BUENOS AIRES — Venezuelan President Hugo Chavez is spending billions of dollars to build a socialist bulwark in the Western Hemisphere, turning windfall oil profits into energy deals and political clout for his “Bolivarian revolution.”
But an intense 2006 election season has become a test of Latin America’s willingness to march to his populist beat.
Ideological allies of Mr. Chavez’s who had been expected to win the presidencies in Mexico and Peru have plummeted in polls, as voters take offense at the Venezuelan leader’s public campaigning as an insult to their respective nations’ independence and sovereignty.

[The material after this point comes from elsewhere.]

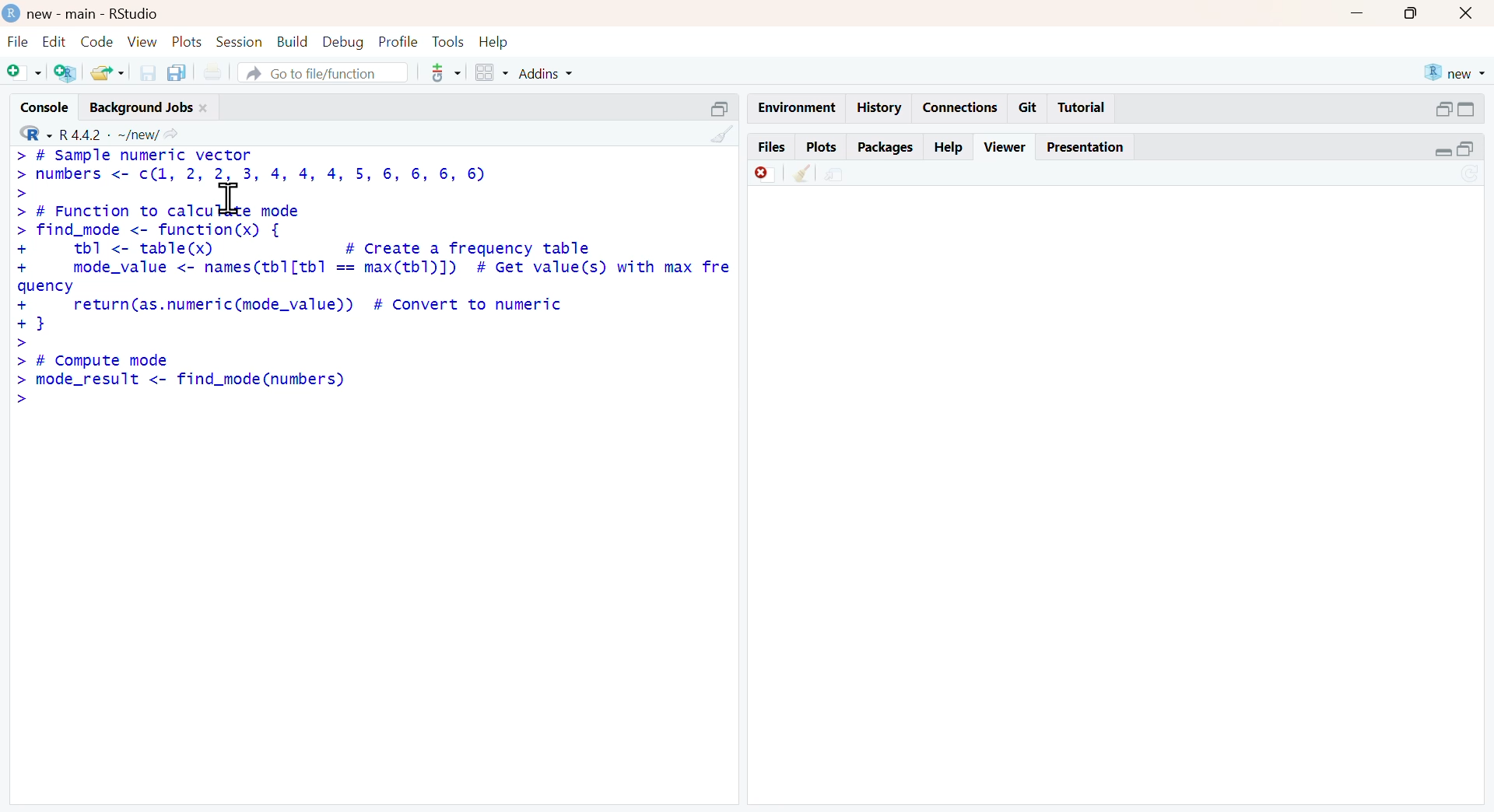 The width and height of the screenshot is (1494, 812). I want to click on expand/collapse , so click(1442, 152).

Moreover, the backlash is threatening to spread to other nations, including Venezuela, and Mr. Chavez’s checkbook diplomacy is adding to suspicions of a man who fashions himself as a 21st-century version of South America’s liberator, Simon Bolivar.
“The real size of the Venezuelan government is three feet high — the size of a barrel of oil,” said Diego E. Arria, former Venezuelan ambassador to the United Nations.
Mr. Chavez has spent between $18 billion and $25 billion on foreign projects since taking power in 1999 — on everything from paying off Argentina’s debt to the International Monetary Fund to underwriting a popular samba festival in Brazil.
In recent weeks, Mr. Chavez’s spending and his use of the bully pulpit to back leftist political candidates in other Latin American nations has caused diplomatic spats with Nicaragua, Peru and Mexico, all of whom accuse the Venezuelan of meddling in their affairs.
On May 4, Nicaraguan Foreign Minister Norman Caldera asked Mr. Chavez to end his interfering in Nicaragua’s election after Caracas agreed to provide 10 million barrels of oil annually to 51 Nicaraguan communities whose leftist mayors are sympathetic to presidential candidate Daniel Ortega.
Mr. Ortega, a former president and a Chavez favorite, fought a war against U.S.-backed Contra rebels in the 1980s before being voted out of office.
Even Mr. Ortega is said to fear that Mr. Chavez’s public support for his candidacy threatens to derail his comeback.
Similarly in Peru, Mr. Chavez caught heat for publicly backing leftist presidential hopeful Ollanta Humala. Mr. Humala, a former colonel who fits the Latin American mold of populist strongman, is considered key to Mr. Chavez’s plan to link the resource-rich Andean nations as a buffer against Colombia, Washington’s key ally in the region.
Peru withdrew its ambassador to Caracas earlier this month to protest Mr. Chavez’s campaigning in its election. But what may be more significant, Mr. Humala, once a clear front-runner, is scrambling to distance himself from Mr. Chavez as his lead evaporates in an upcoming election against former President Alan Garcia.
In Mexico, campaign ads branding left-wing candidate Andres Manuel Lopez Obrador as a puppet of Mr. Chavez’s have helped erase what was once considered an insurmountable lead for Mr. Lopez Obrador in upcoming presidential elections.
“For Chavez, Latin American integration is not economic, but political,” U.S. Assistant Secretary of State Thomas Shannon said at a recent luncheon with editors and reporters at The Washington Times. “His aim is to make South America different from North America, and to offer protection against the great hegemon of the north.”